Floyd Wickman.  Floyd was fantastic.  A great mix of solid strategy and humor.  I think his answer to any question a prospective seller might ask on the phone – ‘I don’t know, I gotta see the house first’ — should be carved into his headstone when he gets called to that great listing appointment in the sky.  My favorite Floyd moment came in the early ’90s when I was head of training at Century 21.  We had taken a philosophical right turn from the rest of the industry by jumping feet first into Consultative Selling.  We were abandoning the slick scripts and the heavy techniques that were popular at the time in favor of just knowing your stuff and doing a good job for people.  We had an unspoken moratorium for awhile on speakers as we tried to establish the new culture, and many were pretty hostile to our new direction (‘What?? You’re going to give out the address on the phone??? Are you crazy?!?).  Floyd was the first to step up and say he thought we were on the right track and he’d support what we were doing.  I met him at Caesars in Vegas and cemented the relationship over a few too many glasses of bourbon.  Mrs. Woodjakowski, indeed!

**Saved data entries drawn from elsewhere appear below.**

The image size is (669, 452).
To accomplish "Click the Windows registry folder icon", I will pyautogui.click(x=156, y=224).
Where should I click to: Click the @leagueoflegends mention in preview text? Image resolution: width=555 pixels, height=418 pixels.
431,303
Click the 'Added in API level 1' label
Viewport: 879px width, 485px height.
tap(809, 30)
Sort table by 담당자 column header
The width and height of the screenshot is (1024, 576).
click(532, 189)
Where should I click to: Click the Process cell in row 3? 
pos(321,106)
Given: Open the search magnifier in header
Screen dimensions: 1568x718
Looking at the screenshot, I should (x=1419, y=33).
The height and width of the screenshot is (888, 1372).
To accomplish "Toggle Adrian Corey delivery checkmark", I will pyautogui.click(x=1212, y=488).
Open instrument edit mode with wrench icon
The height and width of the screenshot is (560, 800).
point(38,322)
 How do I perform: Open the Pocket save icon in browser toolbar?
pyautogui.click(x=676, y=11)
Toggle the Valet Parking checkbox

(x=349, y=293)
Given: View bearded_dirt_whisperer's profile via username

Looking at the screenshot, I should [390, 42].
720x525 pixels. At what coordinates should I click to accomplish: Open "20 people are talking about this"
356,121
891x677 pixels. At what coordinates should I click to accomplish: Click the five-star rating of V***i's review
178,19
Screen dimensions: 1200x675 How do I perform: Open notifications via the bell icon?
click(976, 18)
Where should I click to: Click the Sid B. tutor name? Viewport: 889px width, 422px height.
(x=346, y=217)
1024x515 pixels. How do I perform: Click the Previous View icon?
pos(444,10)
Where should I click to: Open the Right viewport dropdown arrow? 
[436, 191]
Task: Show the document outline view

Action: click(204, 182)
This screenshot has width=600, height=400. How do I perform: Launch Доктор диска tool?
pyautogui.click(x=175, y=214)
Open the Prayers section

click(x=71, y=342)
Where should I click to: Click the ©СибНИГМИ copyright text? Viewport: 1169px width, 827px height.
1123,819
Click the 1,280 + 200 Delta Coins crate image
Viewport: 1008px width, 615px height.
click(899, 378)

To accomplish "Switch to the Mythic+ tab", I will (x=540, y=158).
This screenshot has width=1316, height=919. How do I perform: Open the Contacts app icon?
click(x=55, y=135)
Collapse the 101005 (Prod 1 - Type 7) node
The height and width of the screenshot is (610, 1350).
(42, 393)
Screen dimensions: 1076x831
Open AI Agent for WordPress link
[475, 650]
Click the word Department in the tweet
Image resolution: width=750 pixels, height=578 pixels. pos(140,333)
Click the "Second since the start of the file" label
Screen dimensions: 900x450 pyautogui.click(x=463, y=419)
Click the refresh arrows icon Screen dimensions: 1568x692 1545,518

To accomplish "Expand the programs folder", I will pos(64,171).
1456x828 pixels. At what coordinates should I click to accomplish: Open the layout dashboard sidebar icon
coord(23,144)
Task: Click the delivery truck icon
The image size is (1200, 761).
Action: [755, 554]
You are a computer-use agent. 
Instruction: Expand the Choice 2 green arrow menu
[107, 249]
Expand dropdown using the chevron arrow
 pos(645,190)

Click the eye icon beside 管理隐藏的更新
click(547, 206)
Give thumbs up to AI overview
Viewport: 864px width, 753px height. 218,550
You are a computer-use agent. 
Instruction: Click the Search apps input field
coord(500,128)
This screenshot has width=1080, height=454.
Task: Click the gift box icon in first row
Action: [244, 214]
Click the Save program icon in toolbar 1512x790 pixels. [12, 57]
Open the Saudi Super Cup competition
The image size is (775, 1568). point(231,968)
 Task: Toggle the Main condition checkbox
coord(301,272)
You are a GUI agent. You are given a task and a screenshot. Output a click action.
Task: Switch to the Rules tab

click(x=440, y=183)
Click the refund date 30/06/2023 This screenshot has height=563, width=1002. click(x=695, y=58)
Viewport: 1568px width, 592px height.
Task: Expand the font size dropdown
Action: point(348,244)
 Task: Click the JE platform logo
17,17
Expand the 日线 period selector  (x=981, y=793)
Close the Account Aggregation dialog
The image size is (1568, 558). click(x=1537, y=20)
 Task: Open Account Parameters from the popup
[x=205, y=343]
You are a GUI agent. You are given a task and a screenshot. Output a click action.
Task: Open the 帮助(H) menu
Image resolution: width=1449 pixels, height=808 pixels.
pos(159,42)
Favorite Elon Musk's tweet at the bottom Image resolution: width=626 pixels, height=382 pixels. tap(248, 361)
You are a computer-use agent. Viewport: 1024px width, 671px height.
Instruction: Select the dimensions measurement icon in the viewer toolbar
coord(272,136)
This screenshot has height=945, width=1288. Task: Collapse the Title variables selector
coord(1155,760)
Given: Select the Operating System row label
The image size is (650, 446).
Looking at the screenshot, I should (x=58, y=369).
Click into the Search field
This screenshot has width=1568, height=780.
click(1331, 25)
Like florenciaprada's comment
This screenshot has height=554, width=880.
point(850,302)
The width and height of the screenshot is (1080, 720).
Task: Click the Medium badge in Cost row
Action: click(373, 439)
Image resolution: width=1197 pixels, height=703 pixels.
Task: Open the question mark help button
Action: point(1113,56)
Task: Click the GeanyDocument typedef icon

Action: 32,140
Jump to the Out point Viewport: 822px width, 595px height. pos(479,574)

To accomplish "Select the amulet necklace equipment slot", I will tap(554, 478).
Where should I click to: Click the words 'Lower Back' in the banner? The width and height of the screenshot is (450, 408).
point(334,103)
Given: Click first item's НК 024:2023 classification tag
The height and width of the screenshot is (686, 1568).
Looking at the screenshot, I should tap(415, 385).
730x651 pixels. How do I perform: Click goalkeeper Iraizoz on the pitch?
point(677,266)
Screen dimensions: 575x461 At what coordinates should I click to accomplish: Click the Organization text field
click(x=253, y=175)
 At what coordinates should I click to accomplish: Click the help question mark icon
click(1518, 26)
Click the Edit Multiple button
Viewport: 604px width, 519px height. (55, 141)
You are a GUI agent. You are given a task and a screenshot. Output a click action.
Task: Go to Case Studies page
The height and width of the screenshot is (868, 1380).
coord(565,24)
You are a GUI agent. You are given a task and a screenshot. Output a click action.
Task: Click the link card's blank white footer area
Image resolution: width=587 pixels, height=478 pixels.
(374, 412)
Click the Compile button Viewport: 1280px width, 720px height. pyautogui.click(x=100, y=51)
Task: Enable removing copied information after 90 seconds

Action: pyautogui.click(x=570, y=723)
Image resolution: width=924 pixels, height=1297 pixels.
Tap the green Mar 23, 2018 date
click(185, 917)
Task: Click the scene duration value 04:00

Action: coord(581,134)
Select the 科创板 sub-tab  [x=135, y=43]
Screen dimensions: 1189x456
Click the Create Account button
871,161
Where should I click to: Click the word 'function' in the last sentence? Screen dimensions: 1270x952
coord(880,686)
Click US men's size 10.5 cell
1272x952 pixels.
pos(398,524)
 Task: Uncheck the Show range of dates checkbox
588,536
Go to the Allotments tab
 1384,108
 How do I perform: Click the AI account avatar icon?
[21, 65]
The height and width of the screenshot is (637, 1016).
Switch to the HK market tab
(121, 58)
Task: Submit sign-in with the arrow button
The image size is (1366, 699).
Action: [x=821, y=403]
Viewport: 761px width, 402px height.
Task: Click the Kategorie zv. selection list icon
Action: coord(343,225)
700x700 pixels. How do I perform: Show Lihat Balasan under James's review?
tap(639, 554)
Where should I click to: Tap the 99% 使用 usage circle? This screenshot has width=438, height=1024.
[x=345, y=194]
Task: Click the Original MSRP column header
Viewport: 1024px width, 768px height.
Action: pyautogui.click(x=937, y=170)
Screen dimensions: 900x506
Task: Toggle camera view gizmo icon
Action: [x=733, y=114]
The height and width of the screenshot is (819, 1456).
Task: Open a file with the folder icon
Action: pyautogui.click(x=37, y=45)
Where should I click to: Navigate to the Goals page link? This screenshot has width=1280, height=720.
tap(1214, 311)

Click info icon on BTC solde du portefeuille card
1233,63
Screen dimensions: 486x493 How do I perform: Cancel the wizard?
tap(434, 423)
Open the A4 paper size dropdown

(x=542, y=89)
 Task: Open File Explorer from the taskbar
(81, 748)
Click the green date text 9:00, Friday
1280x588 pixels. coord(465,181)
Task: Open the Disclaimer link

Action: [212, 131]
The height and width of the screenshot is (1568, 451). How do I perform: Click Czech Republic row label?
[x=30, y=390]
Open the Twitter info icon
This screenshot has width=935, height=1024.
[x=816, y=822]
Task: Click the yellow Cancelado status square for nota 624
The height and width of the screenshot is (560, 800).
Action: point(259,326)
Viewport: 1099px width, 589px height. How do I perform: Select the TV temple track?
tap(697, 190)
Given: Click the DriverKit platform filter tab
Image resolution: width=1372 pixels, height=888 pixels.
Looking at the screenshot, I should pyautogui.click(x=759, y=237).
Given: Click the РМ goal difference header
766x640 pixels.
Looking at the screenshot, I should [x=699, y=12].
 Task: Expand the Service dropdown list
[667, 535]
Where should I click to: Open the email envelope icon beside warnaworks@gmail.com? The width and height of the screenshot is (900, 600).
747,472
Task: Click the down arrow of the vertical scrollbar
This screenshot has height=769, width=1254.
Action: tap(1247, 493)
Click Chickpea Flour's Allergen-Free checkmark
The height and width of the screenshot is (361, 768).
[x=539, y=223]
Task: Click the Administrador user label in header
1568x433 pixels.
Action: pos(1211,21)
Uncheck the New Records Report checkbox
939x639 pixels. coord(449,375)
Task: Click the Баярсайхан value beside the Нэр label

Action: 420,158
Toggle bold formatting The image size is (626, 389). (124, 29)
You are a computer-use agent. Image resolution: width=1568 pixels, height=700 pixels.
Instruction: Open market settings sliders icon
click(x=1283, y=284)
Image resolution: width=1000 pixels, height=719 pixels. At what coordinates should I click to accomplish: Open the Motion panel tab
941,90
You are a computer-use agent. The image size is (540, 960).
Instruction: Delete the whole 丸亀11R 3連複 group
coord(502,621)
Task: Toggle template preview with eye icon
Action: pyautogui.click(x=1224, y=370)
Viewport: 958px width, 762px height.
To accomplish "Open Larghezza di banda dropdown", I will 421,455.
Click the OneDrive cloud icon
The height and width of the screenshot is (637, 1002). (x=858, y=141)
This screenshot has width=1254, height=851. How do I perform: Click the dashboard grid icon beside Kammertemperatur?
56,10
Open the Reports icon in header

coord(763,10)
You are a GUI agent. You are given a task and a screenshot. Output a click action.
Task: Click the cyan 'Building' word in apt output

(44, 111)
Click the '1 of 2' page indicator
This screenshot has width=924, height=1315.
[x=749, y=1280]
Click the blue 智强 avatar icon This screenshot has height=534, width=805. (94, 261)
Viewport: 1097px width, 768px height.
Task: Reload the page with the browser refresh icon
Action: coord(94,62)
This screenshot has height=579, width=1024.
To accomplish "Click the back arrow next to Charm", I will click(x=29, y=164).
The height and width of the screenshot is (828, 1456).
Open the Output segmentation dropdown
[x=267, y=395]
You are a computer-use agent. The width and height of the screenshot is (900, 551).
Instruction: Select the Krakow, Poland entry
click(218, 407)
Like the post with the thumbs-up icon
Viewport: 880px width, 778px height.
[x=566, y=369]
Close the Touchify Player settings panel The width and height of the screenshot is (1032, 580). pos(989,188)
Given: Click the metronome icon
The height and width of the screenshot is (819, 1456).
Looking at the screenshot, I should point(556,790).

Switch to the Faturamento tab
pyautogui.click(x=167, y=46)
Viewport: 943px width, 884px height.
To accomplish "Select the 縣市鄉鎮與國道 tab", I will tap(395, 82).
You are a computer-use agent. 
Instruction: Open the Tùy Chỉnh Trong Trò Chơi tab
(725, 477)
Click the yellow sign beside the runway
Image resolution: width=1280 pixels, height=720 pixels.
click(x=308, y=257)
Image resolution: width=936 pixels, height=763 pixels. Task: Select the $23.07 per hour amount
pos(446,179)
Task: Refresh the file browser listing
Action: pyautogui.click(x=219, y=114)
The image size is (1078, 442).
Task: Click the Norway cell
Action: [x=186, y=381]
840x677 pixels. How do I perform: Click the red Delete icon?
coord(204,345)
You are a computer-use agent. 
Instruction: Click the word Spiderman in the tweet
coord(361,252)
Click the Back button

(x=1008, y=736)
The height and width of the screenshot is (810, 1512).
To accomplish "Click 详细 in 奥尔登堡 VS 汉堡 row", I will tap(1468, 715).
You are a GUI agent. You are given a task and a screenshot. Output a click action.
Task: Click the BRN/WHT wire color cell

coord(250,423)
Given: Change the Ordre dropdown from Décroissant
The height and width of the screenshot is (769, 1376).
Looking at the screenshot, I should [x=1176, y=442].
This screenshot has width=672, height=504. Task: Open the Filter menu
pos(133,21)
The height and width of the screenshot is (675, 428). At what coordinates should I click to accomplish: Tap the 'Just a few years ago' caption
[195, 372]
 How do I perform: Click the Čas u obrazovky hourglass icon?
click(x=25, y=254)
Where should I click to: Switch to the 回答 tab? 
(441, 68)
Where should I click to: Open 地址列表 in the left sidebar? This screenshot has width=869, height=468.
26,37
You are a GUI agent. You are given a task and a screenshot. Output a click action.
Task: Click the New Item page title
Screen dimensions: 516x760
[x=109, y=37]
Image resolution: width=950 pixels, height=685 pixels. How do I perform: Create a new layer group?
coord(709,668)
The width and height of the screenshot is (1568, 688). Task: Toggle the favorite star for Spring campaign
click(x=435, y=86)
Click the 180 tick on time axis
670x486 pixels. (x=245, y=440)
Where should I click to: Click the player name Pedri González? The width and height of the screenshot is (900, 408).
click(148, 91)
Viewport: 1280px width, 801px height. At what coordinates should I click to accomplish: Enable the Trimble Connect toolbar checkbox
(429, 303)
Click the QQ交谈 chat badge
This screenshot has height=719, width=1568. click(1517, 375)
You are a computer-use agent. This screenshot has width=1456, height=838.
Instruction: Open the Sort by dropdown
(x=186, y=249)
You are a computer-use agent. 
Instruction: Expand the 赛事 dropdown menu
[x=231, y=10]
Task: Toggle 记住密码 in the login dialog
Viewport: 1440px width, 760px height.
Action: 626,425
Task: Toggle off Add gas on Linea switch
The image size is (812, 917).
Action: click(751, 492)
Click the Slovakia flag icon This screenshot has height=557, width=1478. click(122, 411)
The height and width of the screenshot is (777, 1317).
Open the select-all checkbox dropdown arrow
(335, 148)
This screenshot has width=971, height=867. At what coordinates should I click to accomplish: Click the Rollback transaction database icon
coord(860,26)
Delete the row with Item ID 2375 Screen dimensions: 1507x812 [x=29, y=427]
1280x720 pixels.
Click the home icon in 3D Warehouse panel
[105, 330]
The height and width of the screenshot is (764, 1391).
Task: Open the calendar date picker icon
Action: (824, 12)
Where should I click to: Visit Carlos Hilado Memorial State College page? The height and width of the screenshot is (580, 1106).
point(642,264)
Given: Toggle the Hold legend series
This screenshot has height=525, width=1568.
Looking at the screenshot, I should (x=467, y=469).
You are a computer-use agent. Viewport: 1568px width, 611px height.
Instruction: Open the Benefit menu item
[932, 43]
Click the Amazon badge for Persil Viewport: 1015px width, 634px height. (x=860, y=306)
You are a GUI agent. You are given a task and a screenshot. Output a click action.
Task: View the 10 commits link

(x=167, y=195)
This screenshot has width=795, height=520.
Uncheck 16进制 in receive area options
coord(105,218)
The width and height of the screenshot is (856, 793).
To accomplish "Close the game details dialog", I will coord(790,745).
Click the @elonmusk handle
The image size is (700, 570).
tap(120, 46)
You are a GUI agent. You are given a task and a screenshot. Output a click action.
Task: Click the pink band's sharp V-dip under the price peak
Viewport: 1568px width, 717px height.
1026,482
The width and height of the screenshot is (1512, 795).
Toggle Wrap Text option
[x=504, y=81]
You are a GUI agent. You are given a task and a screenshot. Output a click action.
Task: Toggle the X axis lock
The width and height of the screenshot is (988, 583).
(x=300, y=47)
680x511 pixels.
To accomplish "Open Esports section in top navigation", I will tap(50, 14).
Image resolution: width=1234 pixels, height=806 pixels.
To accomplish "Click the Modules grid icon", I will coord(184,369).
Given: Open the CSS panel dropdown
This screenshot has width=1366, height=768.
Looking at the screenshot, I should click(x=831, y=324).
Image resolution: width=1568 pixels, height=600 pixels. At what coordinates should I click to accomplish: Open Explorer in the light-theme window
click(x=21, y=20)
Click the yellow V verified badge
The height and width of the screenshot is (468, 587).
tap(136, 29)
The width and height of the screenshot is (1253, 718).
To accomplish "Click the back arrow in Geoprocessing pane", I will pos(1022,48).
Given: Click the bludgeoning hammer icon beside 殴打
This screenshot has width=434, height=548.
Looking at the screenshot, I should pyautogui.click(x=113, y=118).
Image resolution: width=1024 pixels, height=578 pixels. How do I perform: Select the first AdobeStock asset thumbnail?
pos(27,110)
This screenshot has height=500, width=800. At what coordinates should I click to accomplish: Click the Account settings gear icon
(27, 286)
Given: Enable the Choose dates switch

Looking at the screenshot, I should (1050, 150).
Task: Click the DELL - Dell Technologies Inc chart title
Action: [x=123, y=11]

Charlie ‘Tremendous’ Jones.  Most real estate people don’t know Charlie because he was big mostly in Insurance circles.  I saw him several times though and once was manhandled by him on stage.  He was a big guy, probably 6’5″ tall and a little heavy.  He was on stage ranting on about people who didn’t make it because they lacked COMMITTMENT!! (he’d growl that word).  Next thing I knew, he was down in the audience, grabbed me by the arm and led me to the stage where he essentially put me in a headlock and dragged me around from one side to the other, addressing the top of my head with:  ‘Do you know what separates the greats from the not so greats?  COMMITTMENT!!  Do you know what makes the do-ers DO and the don’t-ers DON”T?  COMMITTMENT!!’  and on and on.  My friends in the audience told me afterward I looked like a rag doll being mauled by a pit bull.

Steven Covey.  I saw him once and loved how he related to the audience.  There were probably 2,000 people in the room and he took the stage with just an idea about what he wanted to communicate and what he’d like to accomplish. It was clear he was not speaking from a rehearsed script.  But he had an assistant backstage at a computer who had all of his slides and knew exactly where they were.  Covey would talk a bit and he seemed to make personal contact with everyone in the room (including me and I was at the back of the balcony) and then he’d say ‘Put up that pie chart slide’ and a moment later there it’d be. He bounced around like that for an hour and a half, letting the audience dictate the direction.  I swear:  it was the most beautifully organized, spontaneous, un-canned and involving talk I’ve ever seen.

Rick O’ Neil.  How could I not include our own former leader?  Rick was remarkable.  He didn’t do much visible prep work before he’d talk to a group — I think all the prep was going on in his head — but he always had the perfect message in the perfect order to move his audience.  I never saw anybody take a room full of people and literally change their collective minds and get a commitment from them  the way he could.  And he did it over and over.  I remember him showing up early the first day of one of our Help-U-Sell Universities.  I asked him if he’d like to say a few words.  ‘Oh, I don’t know,’ he replied, ‘I can, if you want.’  So I introduced him and what came out of his mouth was an elegant, eloquent and moving speech about honor, courage and commitment.  It got a standing O and should have been recorded for all posterity.

There are so many others and some I’m going to kick myself for not remembering (like Wayne Dyer) but that’s my short list for this Thursday.  Who are your gurus?